Like Topsy, New York's Armory Show - an international fair of contemporary art - has just grown and grown, from its inception in 1994 as a 30-gallery event in Grammercy Park Hotel to last week's huge affair with 170 international galleries located on piers 88 and 90, sticking out into the cold grey Hudson.

Organised by the Art Dealers Association of America, this aimed to be the biggest yet. There are dealers from all over the US as well as countries including Japan, Greece, Israel and Mexico. London is well represented. Many dealers such as Stephen Friedman and Maureen Paley's Interim Art already have strong American connections, but galleries such as the Lisson, Rhodes and Mann, Anthony d'Offay, White Cube and the new super-cool Nylon demonstrate the importance and impact of the British art scene.

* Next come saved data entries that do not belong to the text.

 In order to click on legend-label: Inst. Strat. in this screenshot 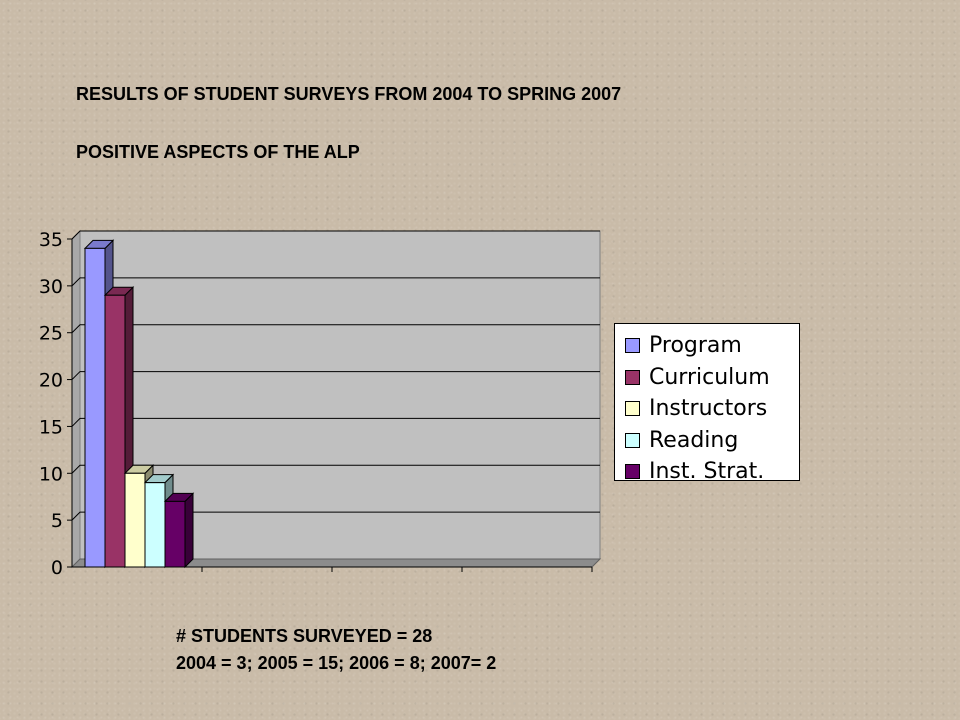, I will do `click(707, 472)`.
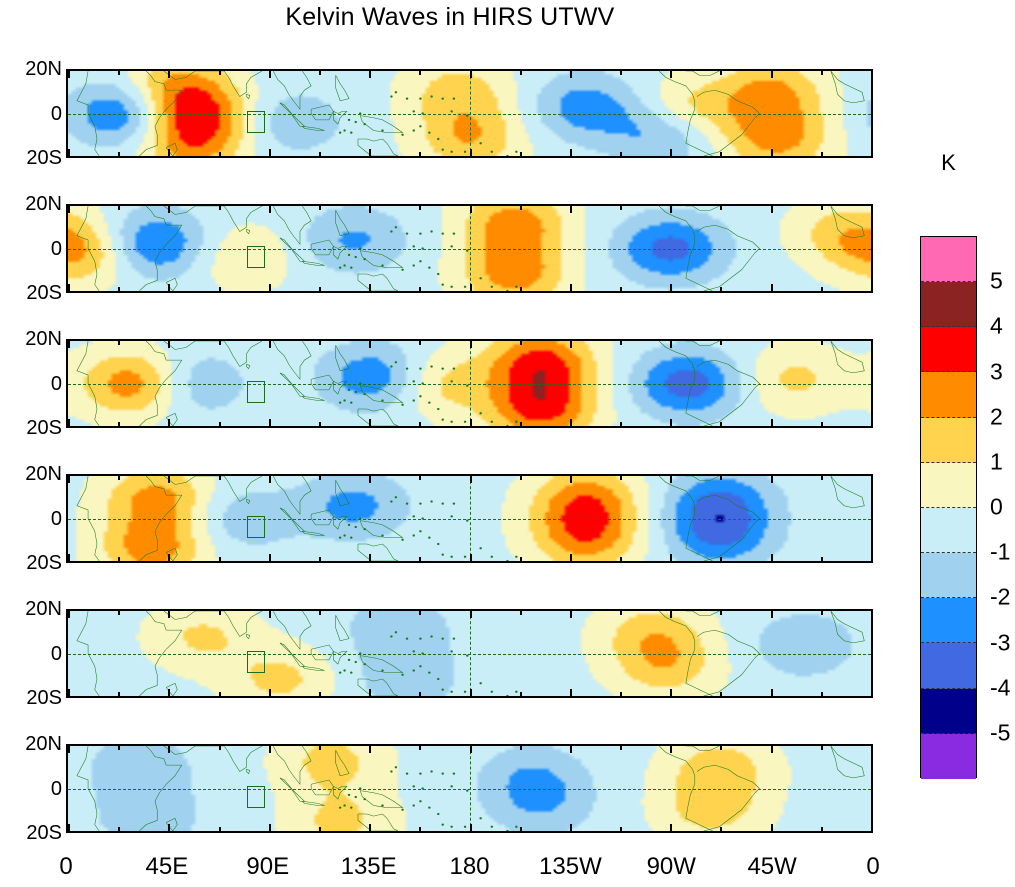 The width and height of the screenshot is (1015, 887). Describe the element at coordinates (1000, 732) in the screenshot. I see `colorbar-tick-label: -5` at that location.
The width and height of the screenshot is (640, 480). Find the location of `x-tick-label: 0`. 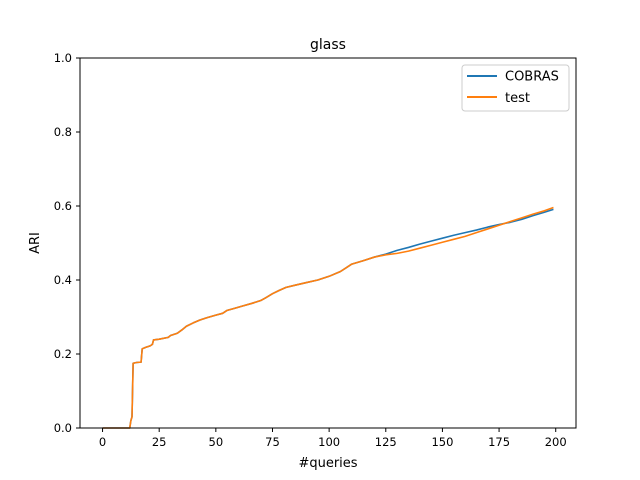

x-tick-label: 0 is located at coordinates (102, 442).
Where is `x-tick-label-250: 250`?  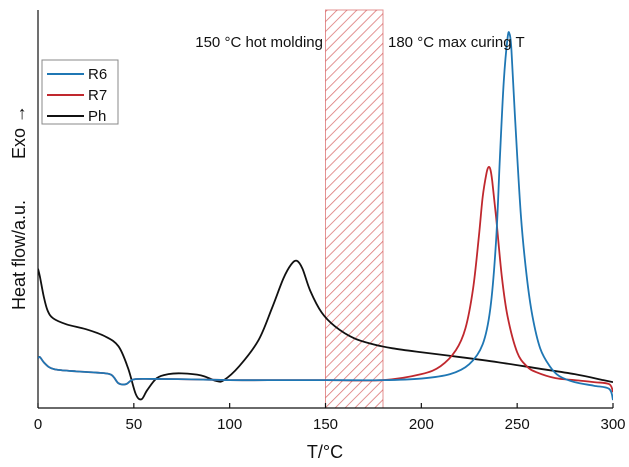
x-tick-label-250: 250 is located at coordinates (518, 424).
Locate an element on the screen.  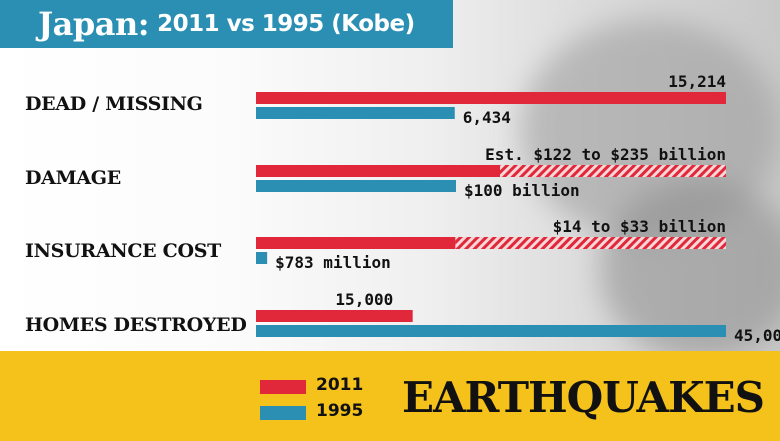
data-label-1995: $783 million is located at coordinates (333, 262).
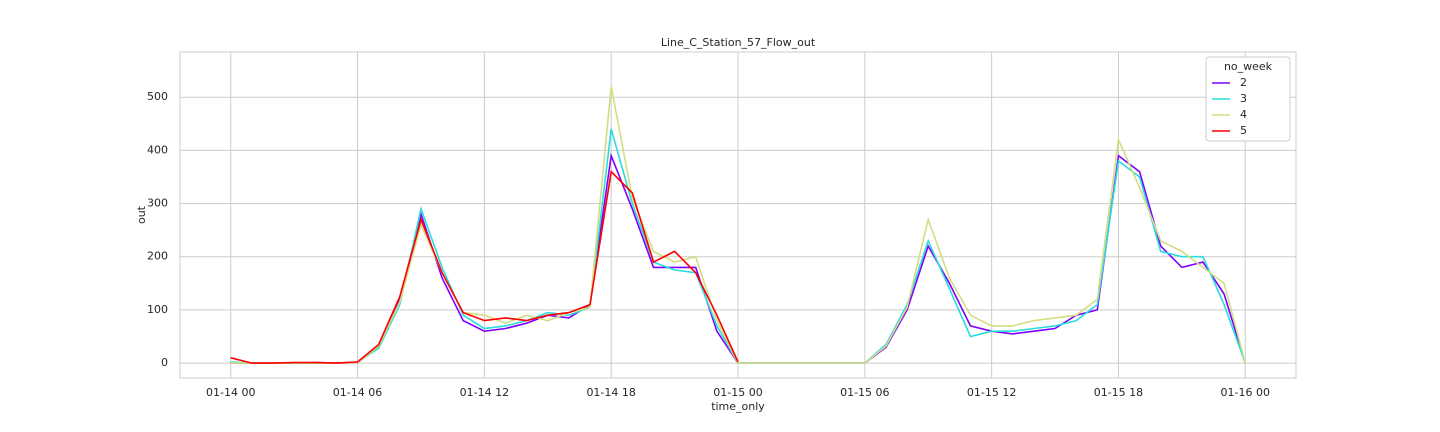 The width and height of the screenshot is (1440, 432). What do you see at coordinates (738, 42) in the screenshot?
I see `chart-title: Line_C_Station_57_Flow_out` at bounding box center [738, 42].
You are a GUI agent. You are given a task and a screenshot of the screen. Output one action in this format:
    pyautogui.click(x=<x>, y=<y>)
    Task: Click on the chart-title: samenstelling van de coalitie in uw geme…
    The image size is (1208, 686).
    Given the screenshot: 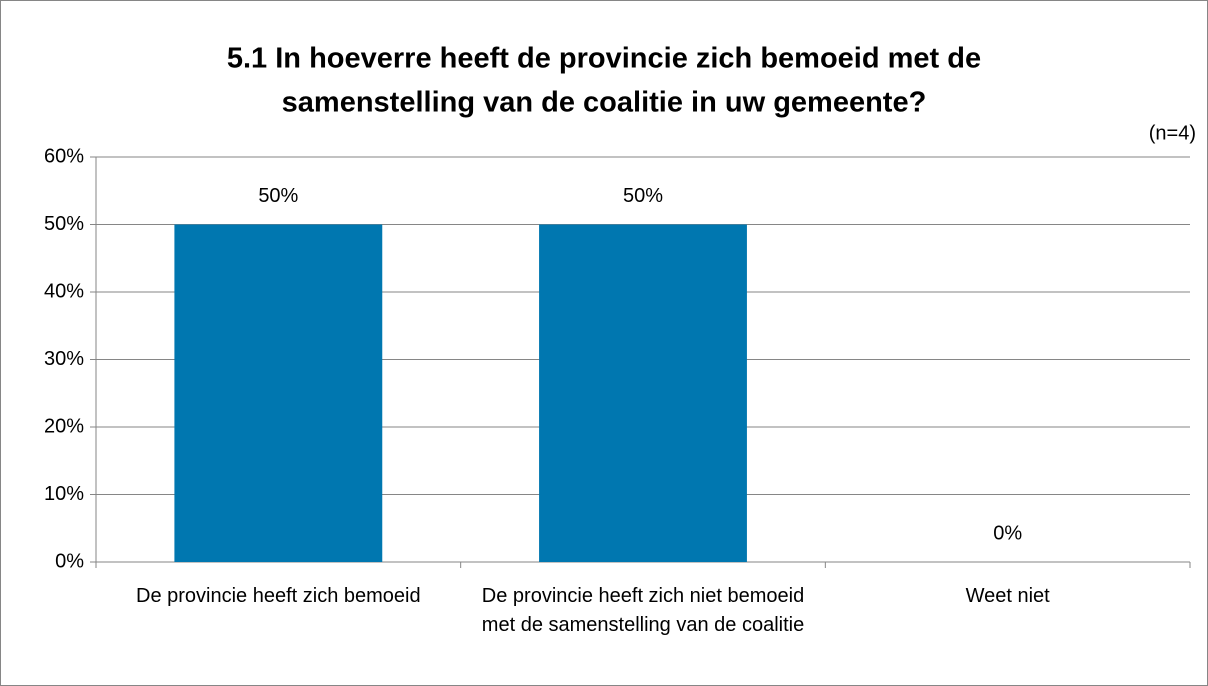 What is the action you would take?
    pyautogui.click(x=604, y=103)
    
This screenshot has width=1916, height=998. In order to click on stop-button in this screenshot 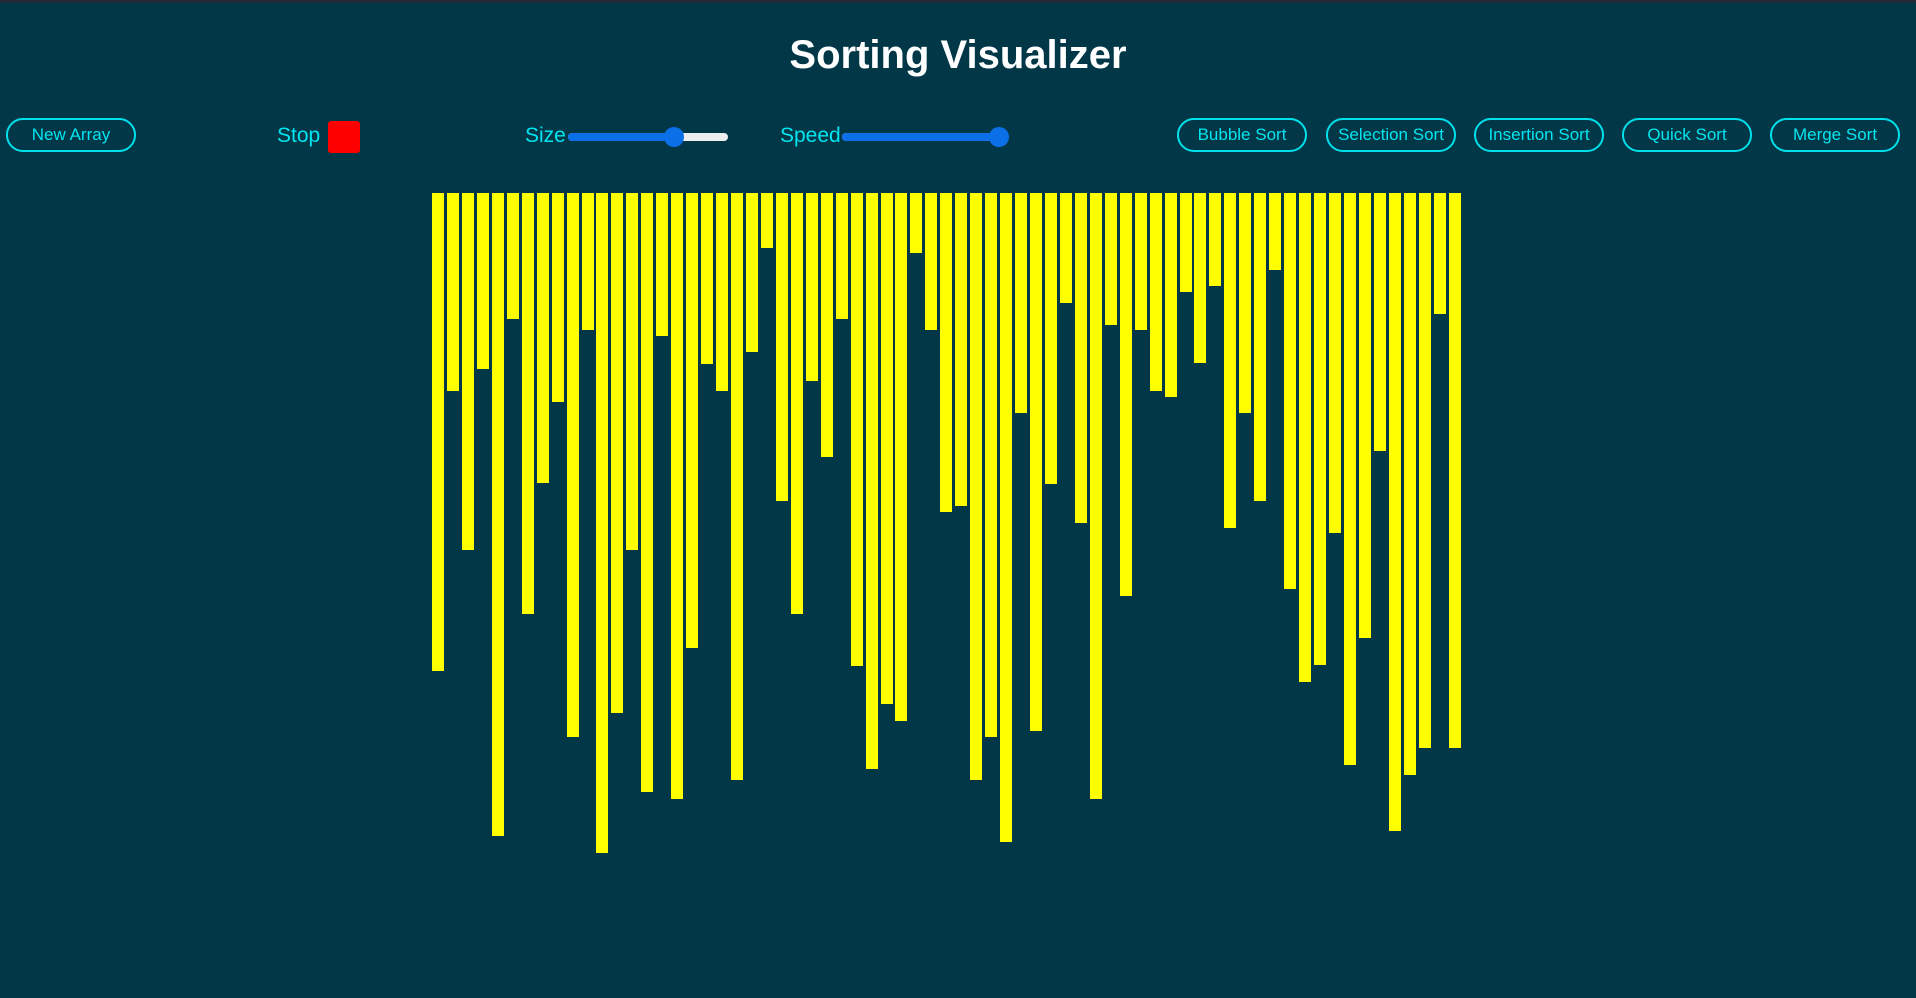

In fact, on the show's second day, one of the biggest events was the opening at Matthew Marks of work by the British painter Gary Hume. An English accent, it seems, adds dollars to the price of art works.

If ever one doubted that art has become the new fashion industry, this is proof. The words the critics here keep using are "fun", "funky" and "hip". Yet if what you happen to be looking for is art that is transcendent, questioning or even quietly beautiful, you'll need to look hard. If you're into painting, you'll have to look even harder still. This show would have it that, as a medium, it's as dead as the dodo. There are exceptions, including the black artist Glenn Ligon's lyrical workat D'Amelio Terras, the sublime-meets-comic-strip works by the British Paul Morrison at asprey jacques, or the impressive 1947 de Kooning at Allan Stone.

But mostly the show belongs to photography. There is a repetitive abundance of easy sexualised imagery. There is also the problem that technical dexterity can all too easily disguise intellectual vacuity, as in the brilliantly executed images of stuffed animals by Roni Horn at Matthew Marks. More rewarding is the work of 75-year-old Arnold Odermatt of car crashes taken while working for the Swiss police department, or the dreamy diptych portraits of old masters taken in the Metropolitan Museum by Bill Jacobson, which blur notions of authenticity and artifice.

One of the finds of the fair was Shirin Neshat at the Barbara Gladstone Gallery. An Iranian, she makes both films and black and white photographs of haunting beauty that deal with identity and gender politics under Islam. Her spare lyricism only emphasises much of the shallowness of that which surrounds it. Compare these thoughtful images to the life-sized tableau by Tony Matelili of three vomiting youths, and one can see that the rubric of contemporary art contains the visionary and the sublime as well as the easy and facile aspects of yob culture.